Everything Henry Benton learned, he learned before his first day of Kindergarten. The summer before Henry's first day of school his Grandpa Joe Marino, took Henry to the Clearwater Marine Aquarium. That's when Henry first laid eyes on Winter, the bottlenose dolphin who swims without a tail.
Henry, not satisfied that Winter did not have a tail, asked his Grandfather: "How can we make a tail for him?"
Shortly after his visit to Florida, Henry returned home to Bradford, Connecticut to prepare for his first day of kindergarten, but he couldn't stop thinking about Winter. The following Saturday, Henry woke up early and began squeezing the juice out of lemons for his lemonade stand. Sitting out in the hot sun, Henry worked all day selling lemonade to passersby in his neighborhood. The only time Henry left his station was to take a nap. But he thoughtfully left a sign to that effect; it said: "Closed for Nap." And Henry even made money while he was sleeping.
When customers would ask Henry how much his lemonade cost, Henry would say: "Whatever you want to give."
That first Saturday, Henry made $30. Grandpa Joe promised to match whatever Henry earned.
The next Saturday, Henry decided to sell dog treats at the local dog park. Henry set up his stand and as dog owners passed by, they'd ask Henry how much the dog treats were? Again, Henry would reply: "Whatever you want to give."
But some people did not have any money on them, so Henry would tell them that it was O.K. to take a treat anyway. Most of the owners would go to their car and retrieve some money for Henry's cause. That Saturday day Henry earned $43.50.
With Grandpa Joe matching his earnings, Henry now had a total of $147 which went toward the purchase of a paver stone in his name at the entry to the Aquarium and the balance to help fund Winter's new home.
Henry's fateful encounter with Winter turned out to be perfect timing. Clearwater Marine Aquarium has just begun work on a newly refurbished, 145,000-gallon dolphin pool which will become Winter's new home. Winter and Panama (her adopted mother) will live in the new pool, but it will also double as a new quarantine pool when stranded marine mammals are brought in.
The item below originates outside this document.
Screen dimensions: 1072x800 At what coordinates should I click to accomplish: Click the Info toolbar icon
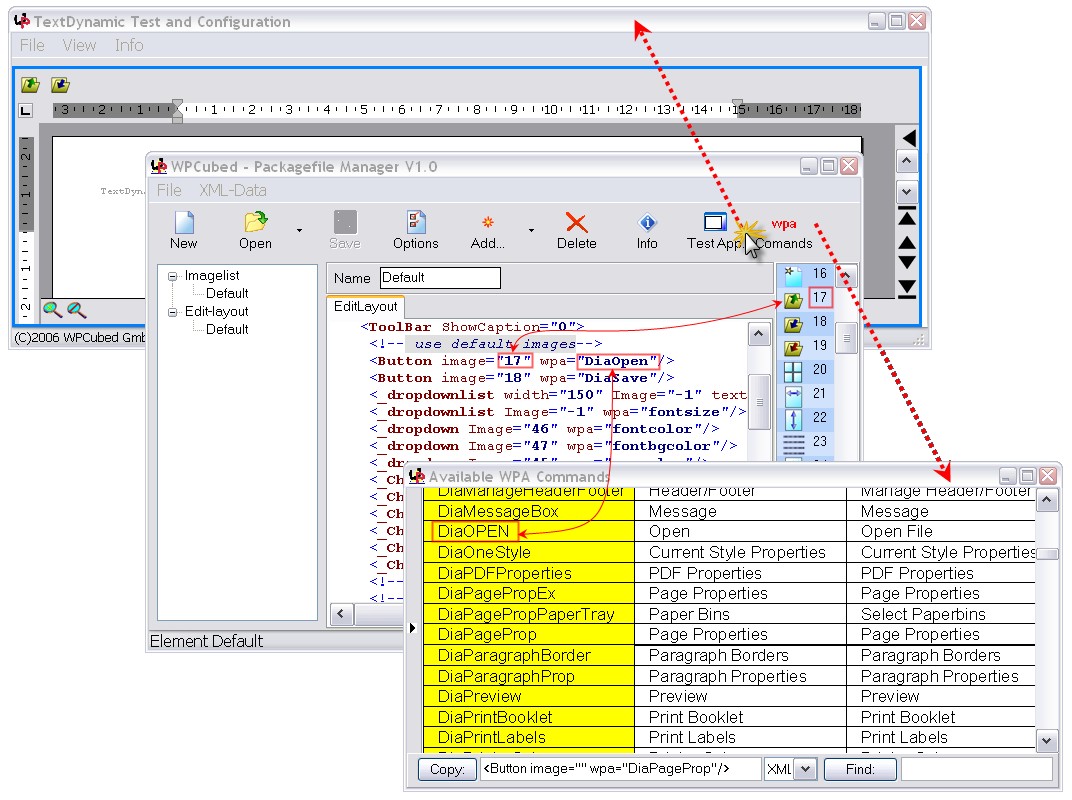647,223
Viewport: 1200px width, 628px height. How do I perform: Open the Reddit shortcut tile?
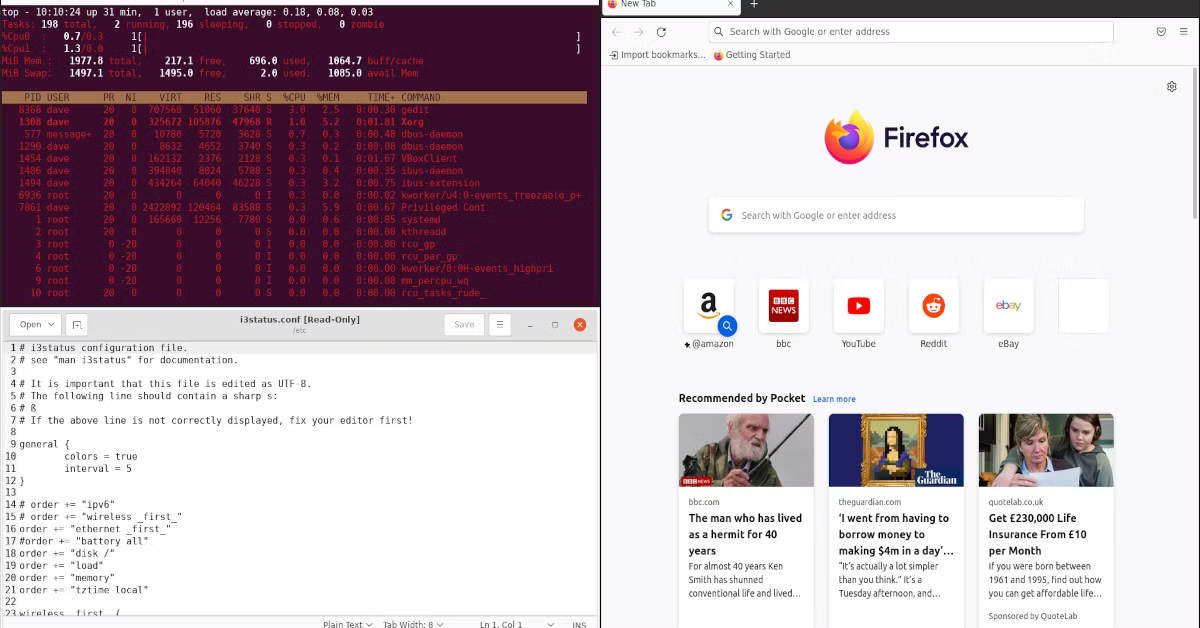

Both Winter and Panama will be viewable to the public through new underwater windows.
The project is expected to cost approximately $300,000. If you would like to donate money toward the project, please visit www.SeeWinter.com. The Aquarium will be open seven days a week during construction, including Friday and Saturday evenings, until 8 p.m.
Five-year-old Henry did his part to help Winter. When asked what he plans to do next, Henry replied: "I'll start another company."
Like I said, everything Henry Benton learned, he learned before his first day of Kindergarten. "Due to Clearwater Marine Aquarium's recent success, we are growing to enhance our animal care and provide guests with an even better experience," said CMA CEO David Yates. Now under construction, the new 145,000-gallon tank will be Winter and Panama's new home.